EXCERTO DO TEXTO —
↓↓↓

O primeiro-ministro e a ministra da Saúde vão estar esta semana na estrada, num roteiro dedicado ao SNS. A iniciativa veio a público há uma semana, quando Marques Mendes deu nota do roteiro para depois do Carnaval. Na passada sexta-feira, a ministra da Saúde confirmou o périplo do governo “para conhecer melhor aquilo que é a realidade das coisas boas e das coisas menos boas que acontecem por esse país”.
Não foi divulgado o programa da semana, apenas a nota de agenda para esta segunda-feira, com a inauguração do novo edifício do Centro de Saúde de Odivelas, com capacidade para 41 800 utentes – um investimento de 1,4 milhões de euros suportado pela Administração Regional de Saúde de Lisboa e Vale do Tejo, pela Câmara Municipal de Odivelas e por fundos comunitários. O i conseguiu apurar que haverá uma nota de agenda diária, mas nem todas as reuniões serão públicas. A semana deverá incluir outras inaugurações, mas também a visita a serviços onde tem havido relato de dificuldades.

↑↑↑

EXCERTOS DE REGISTOS —

↓↓↓

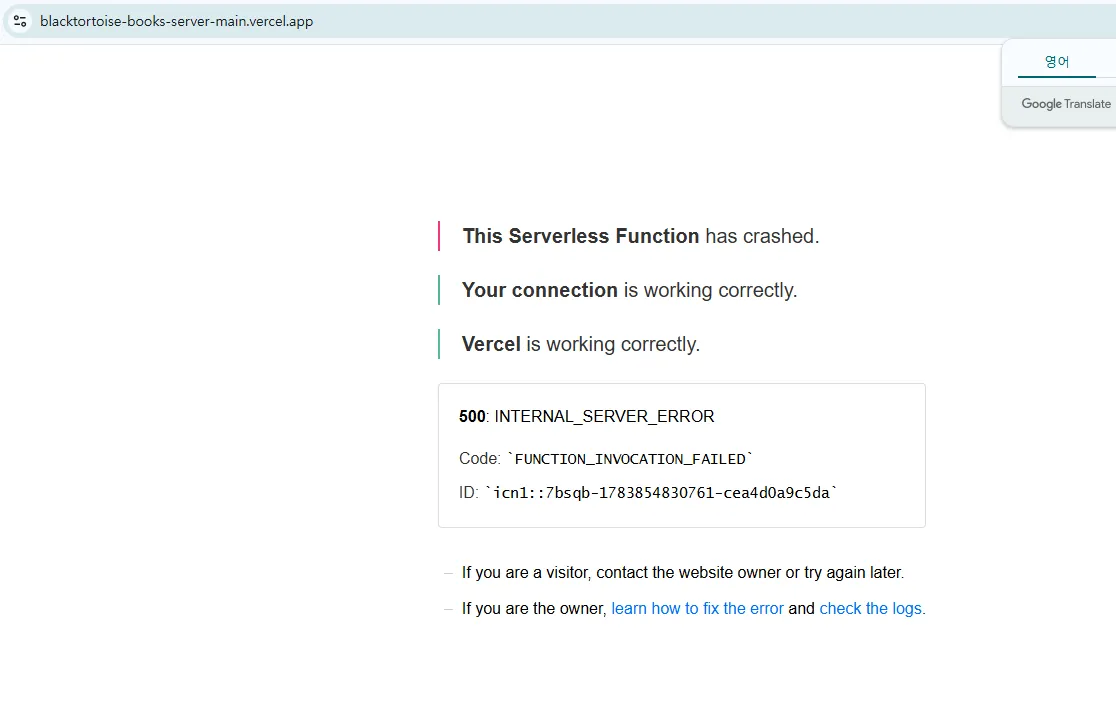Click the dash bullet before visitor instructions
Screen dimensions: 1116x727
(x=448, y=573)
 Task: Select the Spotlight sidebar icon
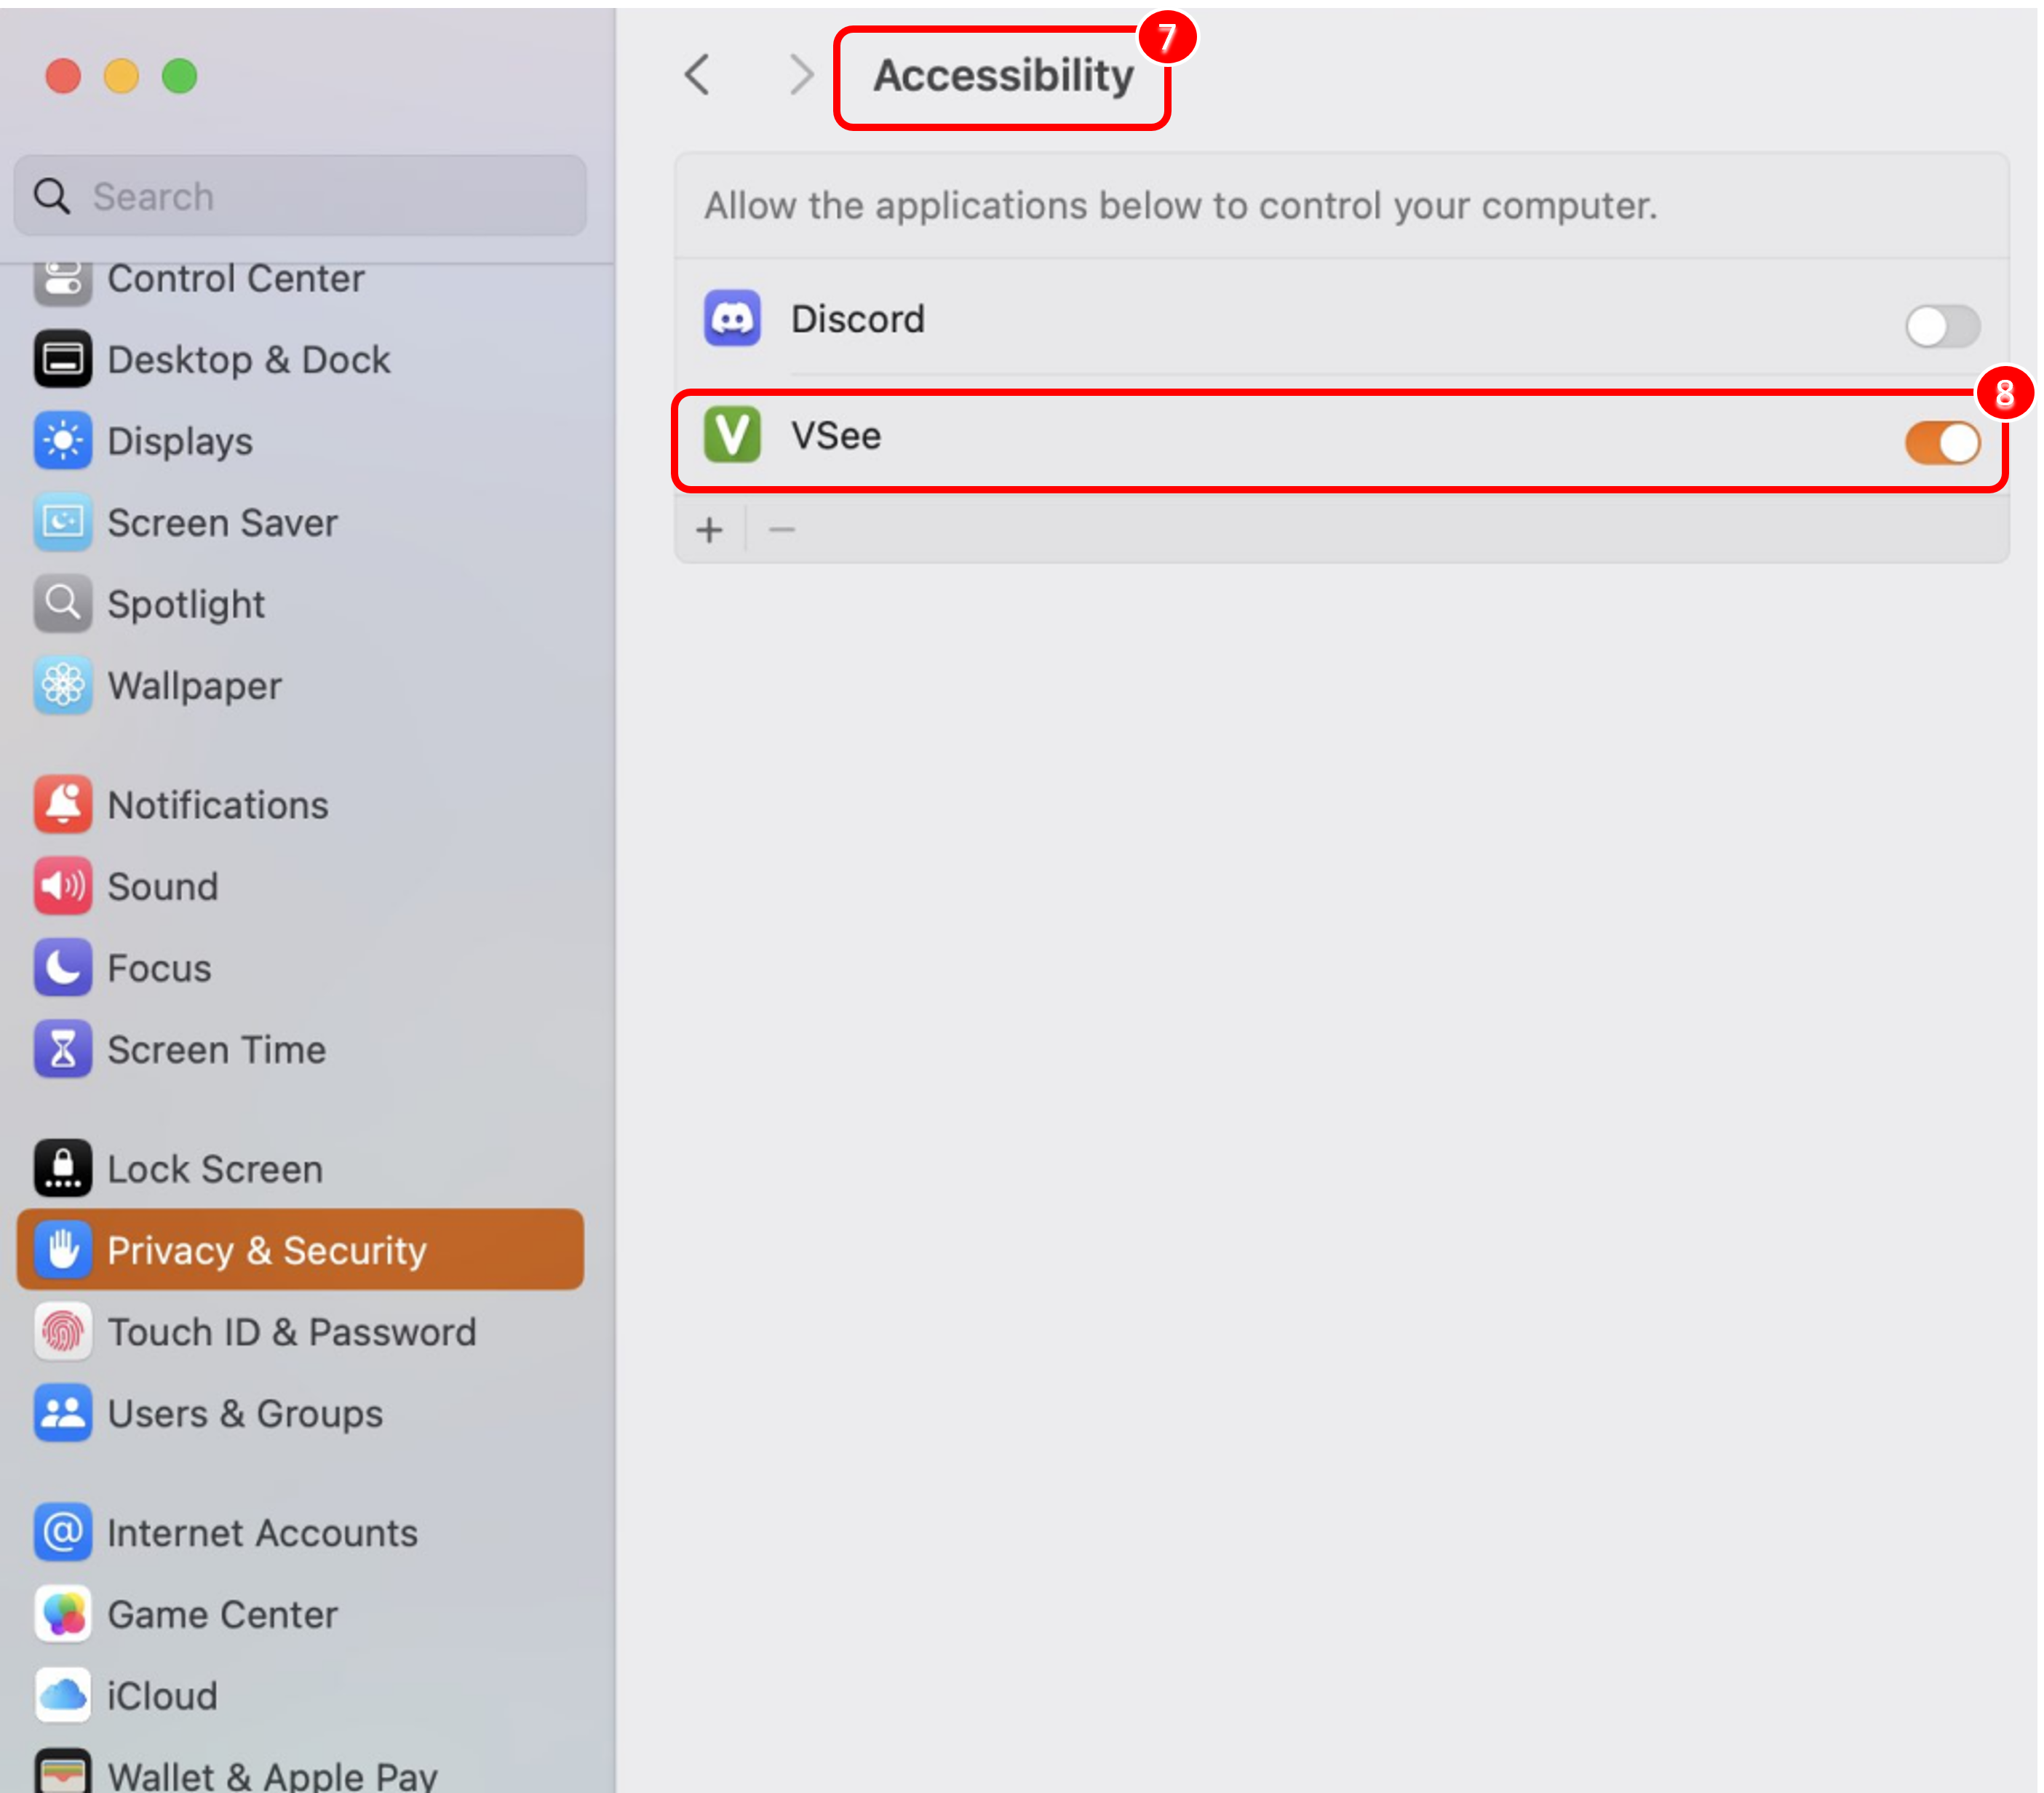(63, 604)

↑↑↑
↓↓↓

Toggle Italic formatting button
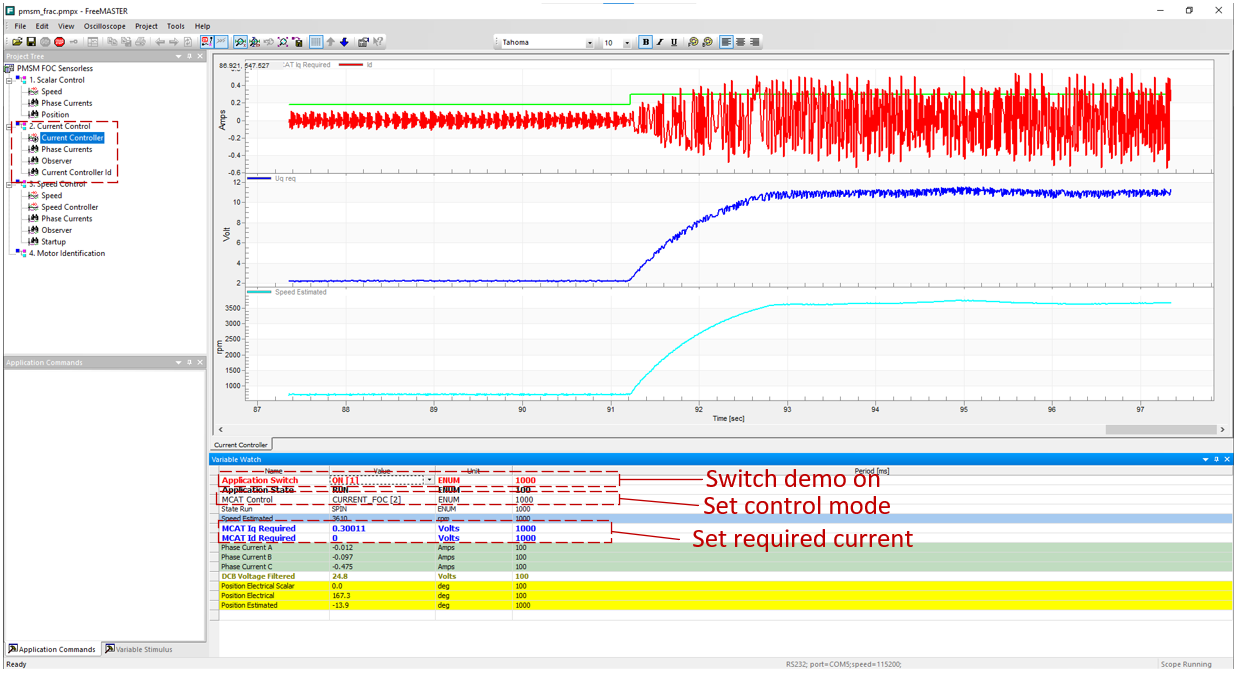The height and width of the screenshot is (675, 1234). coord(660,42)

↑↑↑

TAREFAS A RESOLVER —
A - No texto sobre o roteiro do governo dedicado ao SNS, quais são as entidades que suportaram o investimento no novo edifício do Centro de Saúde de Odivelas? Indique todas.
B - Dê seguimento ao texto sobre o roteiro do governo dedicado ao SNS, a começar depois da última frase.
Os registos são material à parte, sem ligação ao texto.

RESPOSTAS ESCRITAS —
A - Administração Regional de Saúde de Lisboa e Vale do Tejo; Câmara Municipal de Odivelas; fundos comunitários.

B -
Para Ana Rita Cavaco, que anunciou publicamente ter-se oferecido para acompanhar o primeiro-ministro, será difícil ter uma perceção da realidade se as visitas forem marcadas antecipadamente com os serviços. Após ter tido conhecimento da iniciativa, a bastonária dos enfermeiros deu o exemplo da visita do primeiro-ministro ao hospital de Évora, a 11 de janeiro. “Os corredores por onde passou foram pintados propositadamente para o efeito”, disse.
Ao i, a bastonária admite que a prática é habitual sempre que existem visitas oficiais anunciadas antecipadamente. “Os procedimentos são alterados, transferem-se doentes de sítio, condicionam-se os profissionais. As pessoas até podem ter histórias para contar, mas não conseguem”, sublinha Ana Rita Cavaco.
O bastonário dos médicos já tinha feito o alerta no passado. Em 2016, quando era candidato à ordem, Miguel Guimarães defendeu visitas ministeriais de surpresa. “Já recebi visitas programadas no hospital e sei como é. Recebemos instruções para dar alta, para mandar os doentes para o internamento, para o serviço de urgência estar mais ou menos limpo”, disse na altura, em entrevista.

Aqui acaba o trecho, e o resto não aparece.